Often, the insurer has to take the answers at face value. “They have to have good faith in the transparency of the potential client and trust that they’ll keep to their word. The client has a duty to be honest,” says Ed.

Just keep patching

Ed says most insurers will create a premium based on a point in time, but as with cybersecurity certifications, “you need to maintain it; you cannot just get to a certain level and stop.” He claims there are stipulations for insurers to enforce that security measures are kept, and assessors need to ensure that vulnerabilities are patched and any new threats can be dealt with. “Previously, that was not happening, but now it should be mandatory; it certainly is for us,” he says.

Ed says he has witnessed payment claims where the customer had not patched in time, but as they had a valid reason for why the patch did not happen, the insurance payout was still approved. “People view insurance as just a product, but ultimately, a human will pay the claim. So if you demonstrate good practice despite an error, it comes down to the person believing you did the right thing.”

During the Covid-19 pandemic, the demand for cyber insurance rocketed; not quite at the rate of loo roll and pasta shells, but the increase was nevertheless notable. “Both take-up and premiums increased, mainly down to the immediate move to remote working employees,” recalls Ed. “The world was forced to be digital, and suddenly everyone had to grow up regarding securing their network remotely.”

Piggy bank insurance

Ed contemplates the reality that some “extraordinarily large businesses” don’t feel the need to take out cyber insurance coverage, instead relying on money in the bank to cover a cash loss, believing they do not need the financial support from a policy.

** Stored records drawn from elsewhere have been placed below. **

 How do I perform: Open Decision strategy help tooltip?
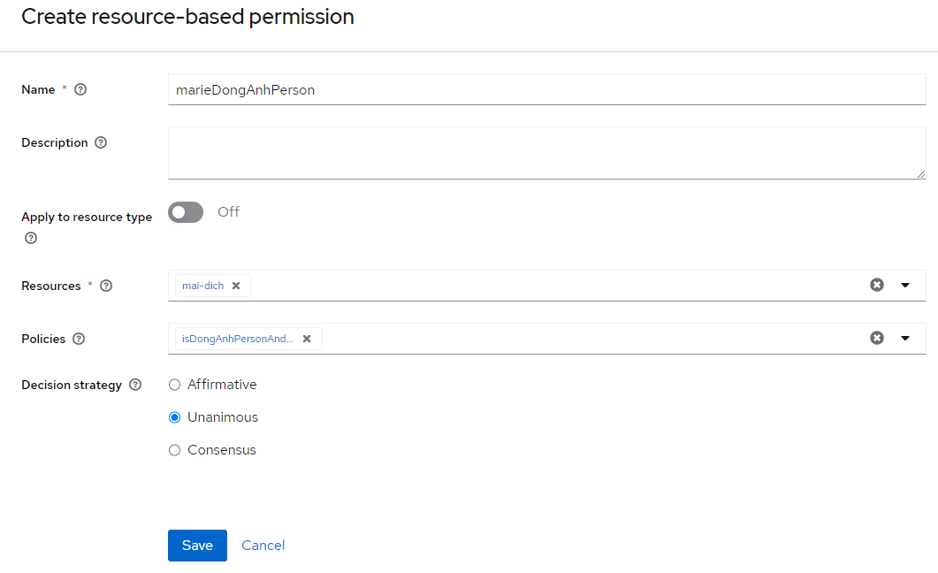[x=135, y=385]
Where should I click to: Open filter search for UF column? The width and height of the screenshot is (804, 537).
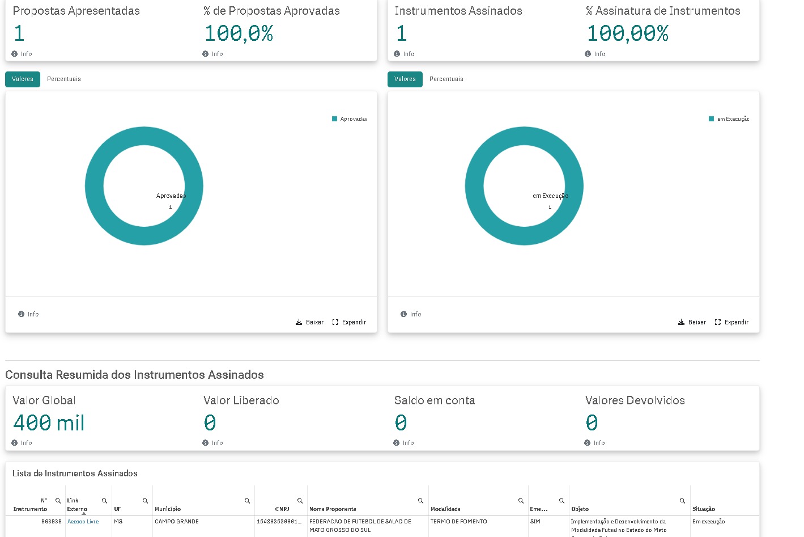145,501
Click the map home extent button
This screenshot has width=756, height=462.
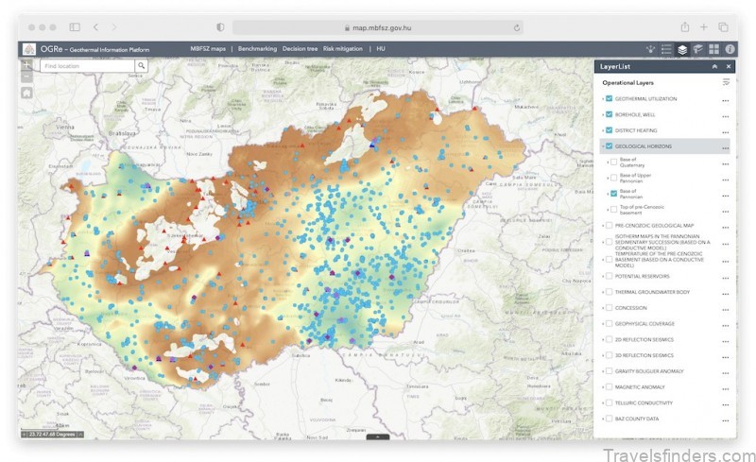(26, 93)
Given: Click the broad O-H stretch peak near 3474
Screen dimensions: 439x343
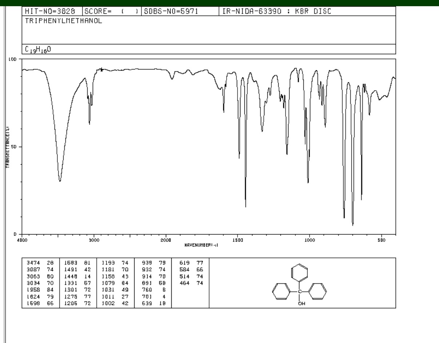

The DCMS Cyber Security Breaches Survey found that 28% of large businesses had a specific cyber insurance policy. At the same time, other respondents reported that any shade of cyber coverage they had was a bolt-on to a wider insurance policy, a strategy Ed does not endorse. He adds that the beauty of an exclusive cyber policy is “the breach response council that comes with the policy. Policyholders can outsource that duty when there is an incident and don’t have to worry about handling the response from within their team.”

Ed anticipates that there will be a continued maturing of the conversation around cyber insurance as businesses get better at understanding their cyber risk. After all, if cyber insurance is reaching a level where businesses see it as not just viable but a desirable option  ̶  and not just cover for a ransomware payment  ̶  then there’s just the matter of achieving a security baseline to contend with. With that box ticked, an organisation can acquire protection and cover as a final backstop in the event of a cyber incident that can not be recovered from.